La crisis en Haití volvió a ser el tema central durante una sesión ordinaria del Consejo Permanente de la Organización de los Estados Americanos (OEA) este miércoles en Washington, donde se reconocieron avances en coordinación, seguridad y preparación electoral, aunque se insistió en que cualquier solución duradera debe ser liderada por Haití y contar con un respaldo regional sostenido.
Refuerzo institucional y apoyo financiero
El secretario general de la OEA, Albert Ramdin, afirmó que Haití sigue siendo una prioridad en su agenda y pidió fortalecer la implementación de la 'Hoja de Ruta para la Estabilidad y la Paz'. Anunció que, a partir del primero de junio, la oficina nacional de la OEA en Haití contará con personal "muy experimentado" para mejorar el acompañamiento institucional y administrativo. "Cada vez hay más apoyo, pero dadas nuestras limitaciones financieras estamos haciendo el mejor uso de los recursos humanos internos para este proyecto", afirmó Ramdin.
Durante la reunión, la embajadora dominicana ante la OEA, Mayerlyn Cordero Díaz, reiteró el respaldo de su país a los esfuerzos de la Secretaría General para acompañar a Haití. Valoró las gestiones para fortalecer la coordinación con las autoridades haitianas, pero subrayó que la solución requiere "una respuesta colectiva, solidaria y sostenida de todo el hemisferio".

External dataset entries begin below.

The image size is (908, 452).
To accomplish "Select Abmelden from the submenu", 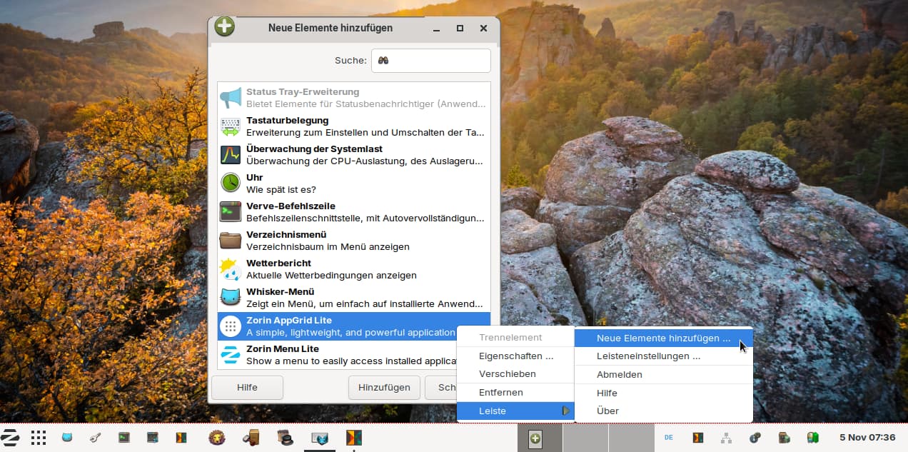I will (x=619, y=374).
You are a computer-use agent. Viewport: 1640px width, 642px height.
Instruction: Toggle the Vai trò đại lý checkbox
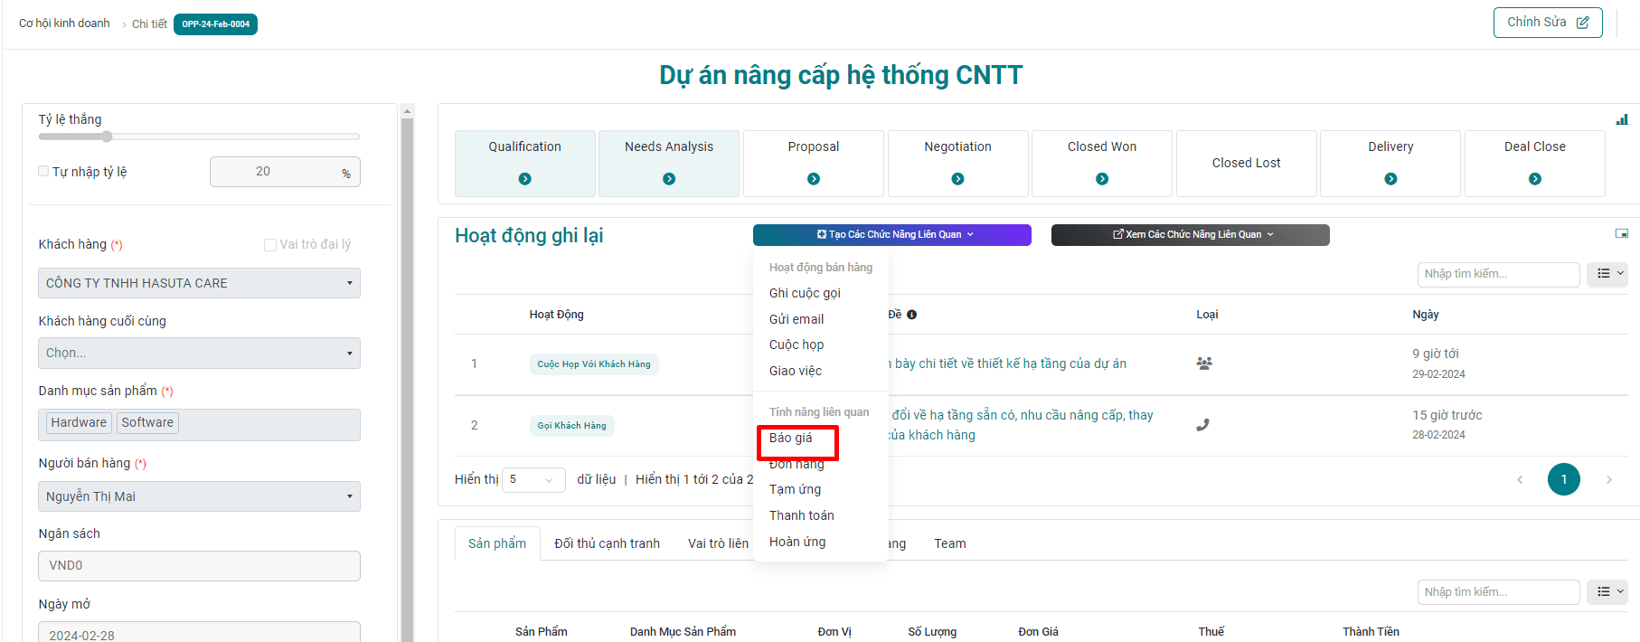(x=269, y=244)
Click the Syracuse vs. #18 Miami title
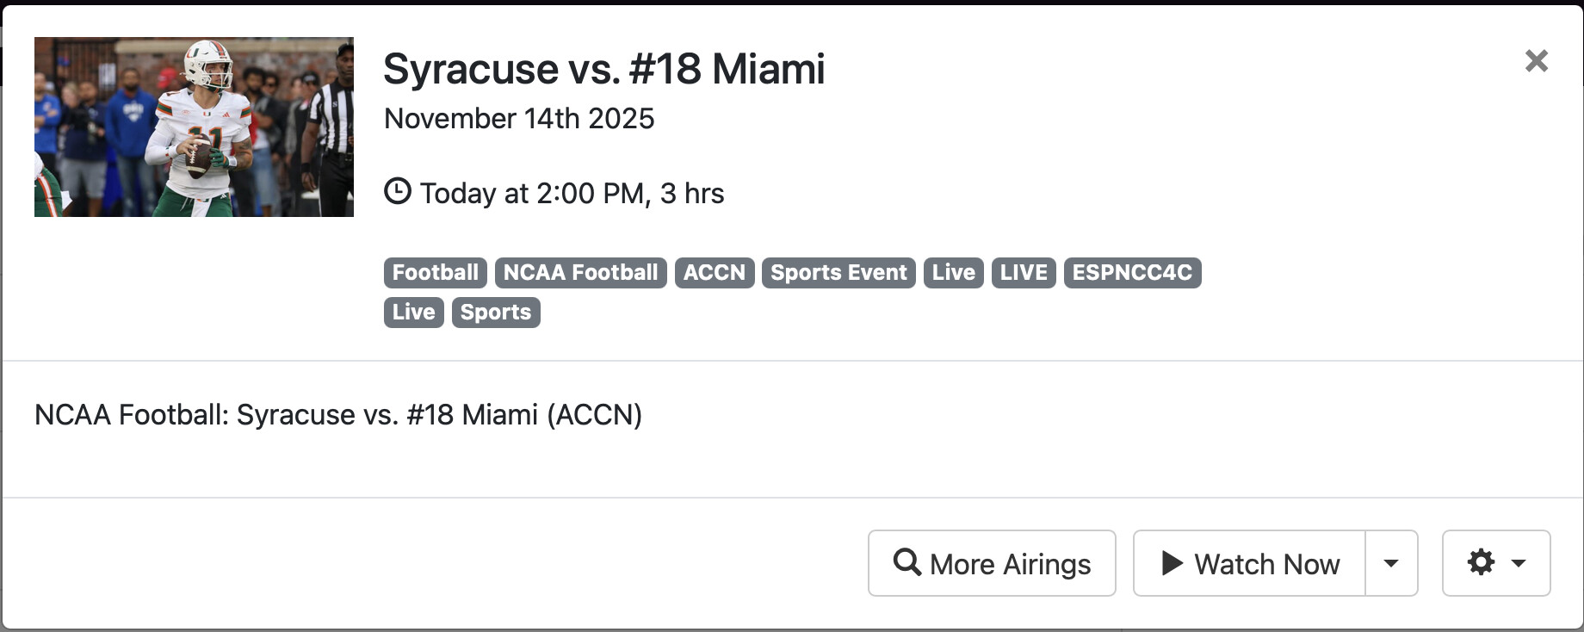The width and height of the screenshot is (1584, 632). tap(603, 69)
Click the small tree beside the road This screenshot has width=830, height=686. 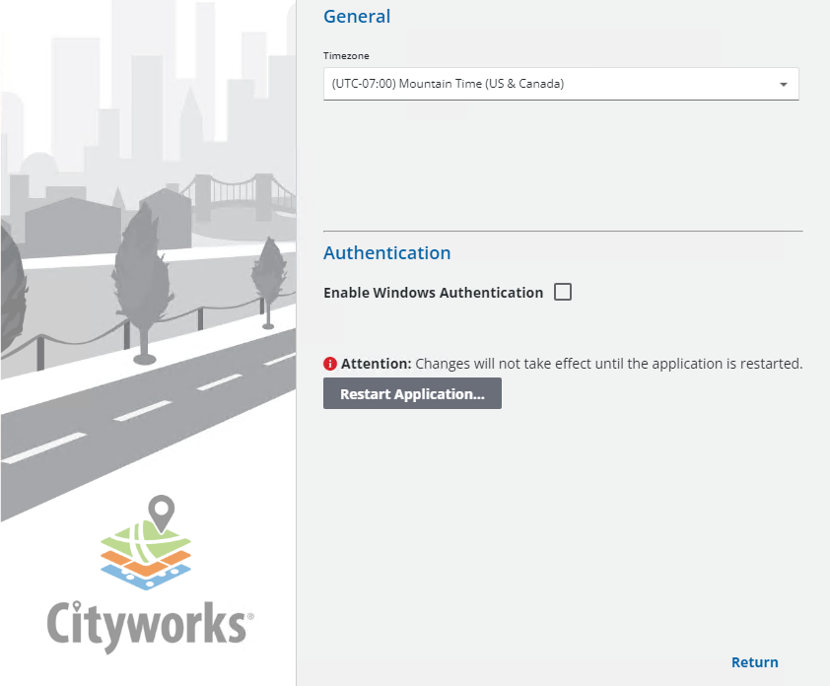pos(267,278)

Contribución dominicana y diálogo bilateral
Albert Ramdin agradeció al Gobierno dominicano por su reciente contribución financiera al fondo fiduciario de Naciones Unidas destinado a fortalecer la seguridad en Haití. El pasado primero de mayo, el canciller Roberto Álvarez entregó oficialmente una contribución de 10 millones de dólares al Fondo Fiduciario de la ONU para apoyar la Fuerza de Supresión de Pandillas en Haití, con el compromiso de realizar otro aporte similar en 2027.
Por su parte, el embajador haitiano ante la OEA, Jean Josué Pierre, destacó señales de recuperación institucional y el fortalecimiento de los vínculos bilaterales con República Dominicana. "Estamos bien encaminados en un diálogo fraterno con la República siamesa de la nación hermana de Haití, la República Dominicana", expresó.
Avances en seguridad y situación crítica
La OEA señaló que se registraron avances en la recuperación gradual de zonas estratégicas de Puerto Príncipe y en el fortalecimiento de la Policía Nacional Haitiana mediante el programa P-4000. También valoró la reciente creación de la Fuerza de Supresión de Pandillas como una oportunidad para recuperar el control territorial frente a grupos armados.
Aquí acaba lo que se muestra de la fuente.